Hawazine

What taxes do I pay as a foreign property owner?

Annual residence and services taxes while you own. Capital gains (plus-value) when you sell. Rental income tax if you rent.

Updated 24 April 2026

Three kinds of tax to be aware of, depending on how you use the property.

Annual holding taxes. Every property owner in Morocco pays the taxe d'habitation (residence tax) and the taxe de services communaux (municipal services tax) annually. These are calculated on the rateable value of the property — typically a few thousand dirhams total for a medina riad. The taxes are low by European standards and are collected by the commune. Foreign owners pay the same rates as Moroccan owners.

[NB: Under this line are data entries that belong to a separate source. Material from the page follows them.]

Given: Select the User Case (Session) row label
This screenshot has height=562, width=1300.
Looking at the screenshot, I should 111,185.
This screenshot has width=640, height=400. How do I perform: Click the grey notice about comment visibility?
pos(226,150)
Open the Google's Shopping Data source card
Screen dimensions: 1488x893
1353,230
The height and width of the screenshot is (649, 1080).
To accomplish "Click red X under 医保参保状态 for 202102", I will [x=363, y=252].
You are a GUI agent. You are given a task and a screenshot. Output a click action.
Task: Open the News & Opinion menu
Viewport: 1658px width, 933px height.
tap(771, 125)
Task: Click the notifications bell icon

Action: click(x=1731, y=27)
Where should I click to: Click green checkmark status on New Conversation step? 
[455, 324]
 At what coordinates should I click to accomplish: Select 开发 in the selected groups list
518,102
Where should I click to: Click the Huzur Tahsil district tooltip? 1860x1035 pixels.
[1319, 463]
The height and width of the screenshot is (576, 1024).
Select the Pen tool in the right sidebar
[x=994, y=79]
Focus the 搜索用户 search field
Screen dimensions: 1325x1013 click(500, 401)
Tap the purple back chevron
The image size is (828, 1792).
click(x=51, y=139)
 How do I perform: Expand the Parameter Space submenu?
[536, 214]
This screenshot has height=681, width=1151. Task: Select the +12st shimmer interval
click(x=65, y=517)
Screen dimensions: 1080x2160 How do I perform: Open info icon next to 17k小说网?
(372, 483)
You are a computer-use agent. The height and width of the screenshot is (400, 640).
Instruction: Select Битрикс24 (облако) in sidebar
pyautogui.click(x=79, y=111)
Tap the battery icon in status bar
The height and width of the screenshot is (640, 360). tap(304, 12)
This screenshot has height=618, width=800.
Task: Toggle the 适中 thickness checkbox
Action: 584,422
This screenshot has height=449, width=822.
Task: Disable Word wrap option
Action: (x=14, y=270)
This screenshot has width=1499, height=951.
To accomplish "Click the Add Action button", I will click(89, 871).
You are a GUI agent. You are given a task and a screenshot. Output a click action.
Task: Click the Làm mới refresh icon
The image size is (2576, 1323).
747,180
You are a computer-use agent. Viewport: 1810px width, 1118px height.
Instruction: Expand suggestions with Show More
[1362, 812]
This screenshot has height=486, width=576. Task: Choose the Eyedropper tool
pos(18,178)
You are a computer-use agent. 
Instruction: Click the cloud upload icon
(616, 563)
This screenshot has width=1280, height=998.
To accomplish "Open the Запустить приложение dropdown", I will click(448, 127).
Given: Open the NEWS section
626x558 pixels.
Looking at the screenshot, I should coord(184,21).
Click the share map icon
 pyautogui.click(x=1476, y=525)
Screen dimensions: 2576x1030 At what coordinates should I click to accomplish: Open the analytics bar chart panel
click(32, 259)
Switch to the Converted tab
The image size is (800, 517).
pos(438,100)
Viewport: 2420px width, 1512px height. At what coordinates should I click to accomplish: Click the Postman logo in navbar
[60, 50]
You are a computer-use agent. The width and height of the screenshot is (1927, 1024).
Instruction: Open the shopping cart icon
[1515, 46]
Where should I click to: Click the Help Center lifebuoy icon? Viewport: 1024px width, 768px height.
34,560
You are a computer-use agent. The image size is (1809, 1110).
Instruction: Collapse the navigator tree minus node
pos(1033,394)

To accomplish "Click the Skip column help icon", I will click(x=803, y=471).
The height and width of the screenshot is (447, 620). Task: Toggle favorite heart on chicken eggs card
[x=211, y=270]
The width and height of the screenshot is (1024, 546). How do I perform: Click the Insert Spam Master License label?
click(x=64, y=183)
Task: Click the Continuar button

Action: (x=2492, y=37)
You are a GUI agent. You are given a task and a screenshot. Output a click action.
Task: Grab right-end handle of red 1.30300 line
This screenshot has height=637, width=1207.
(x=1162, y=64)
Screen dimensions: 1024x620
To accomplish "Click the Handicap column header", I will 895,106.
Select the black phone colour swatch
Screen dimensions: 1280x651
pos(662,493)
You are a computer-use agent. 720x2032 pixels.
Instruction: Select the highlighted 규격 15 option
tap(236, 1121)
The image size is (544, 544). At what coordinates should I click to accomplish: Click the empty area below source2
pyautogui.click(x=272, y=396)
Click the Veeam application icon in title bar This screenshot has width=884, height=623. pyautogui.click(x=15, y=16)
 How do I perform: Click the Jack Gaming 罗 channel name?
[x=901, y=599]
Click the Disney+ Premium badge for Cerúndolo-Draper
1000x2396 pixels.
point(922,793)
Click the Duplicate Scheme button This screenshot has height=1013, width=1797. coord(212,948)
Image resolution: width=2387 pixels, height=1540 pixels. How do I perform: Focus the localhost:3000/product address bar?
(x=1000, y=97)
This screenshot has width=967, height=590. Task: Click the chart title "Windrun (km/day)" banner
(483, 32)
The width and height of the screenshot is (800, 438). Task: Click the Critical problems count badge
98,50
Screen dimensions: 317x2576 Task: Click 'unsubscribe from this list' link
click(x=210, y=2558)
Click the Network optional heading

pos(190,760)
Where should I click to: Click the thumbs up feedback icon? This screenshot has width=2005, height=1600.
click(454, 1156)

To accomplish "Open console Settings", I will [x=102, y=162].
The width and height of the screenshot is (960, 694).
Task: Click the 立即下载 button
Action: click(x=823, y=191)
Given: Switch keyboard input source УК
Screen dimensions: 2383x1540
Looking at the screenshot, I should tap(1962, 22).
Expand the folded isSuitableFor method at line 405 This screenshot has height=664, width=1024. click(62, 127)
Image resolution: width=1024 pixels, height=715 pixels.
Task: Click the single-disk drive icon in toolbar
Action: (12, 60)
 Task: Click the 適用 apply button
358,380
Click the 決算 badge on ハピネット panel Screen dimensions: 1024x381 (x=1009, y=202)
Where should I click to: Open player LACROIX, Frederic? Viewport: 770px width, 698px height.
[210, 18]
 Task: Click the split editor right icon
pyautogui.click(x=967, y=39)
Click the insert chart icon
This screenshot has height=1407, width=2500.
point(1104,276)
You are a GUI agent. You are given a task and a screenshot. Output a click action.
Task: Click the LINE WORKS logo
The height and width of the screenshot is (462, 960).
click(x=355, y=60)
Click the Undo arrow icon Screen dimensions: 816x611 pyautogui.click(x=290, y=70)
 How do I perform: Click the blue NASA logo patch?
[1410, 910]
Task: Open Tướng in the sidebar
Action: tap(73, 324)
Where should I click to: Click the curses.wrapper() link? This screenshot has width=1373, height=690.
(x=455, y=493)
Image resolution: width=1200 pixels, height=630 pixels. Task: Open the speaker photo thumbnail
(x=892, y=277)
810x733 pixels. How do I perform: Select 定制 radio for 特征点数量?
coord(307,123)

Capital gains tax when you sell (plus-value). When you sell a Moroccan property for more than you paid for it, the gain is subject to an income tax called the plus-value immobilière. Rates in 2026 are 20% to 30% depending on how long you held the property, with allowances that reduce the effective rate after five years of ownership and exemptions available for primary residences after six years. The notaire handling your sale withholds and remits this tax at closing.

Rental income tax. If you rent your property, the rental income is subject to Moroccan income tax. For short-term rentals (Airbnb, Booking.com-style), the declaration is annual and the rate depends on your total annual rental revenue. For long-term rentals, a simpler declaration applies. Most foreign owners work with a local accountant or property manager who handles these filings; the cost is modest and the consequences of missing filings are not.

What you do not pay. There is no annual wealth tax, no foreign-owner surcharge, no recurring capital tax. The Moroccan tax system is relatively straightforward for a foreign property owner. The notaire and a competent local accountant handle nearly all of it on your behalf.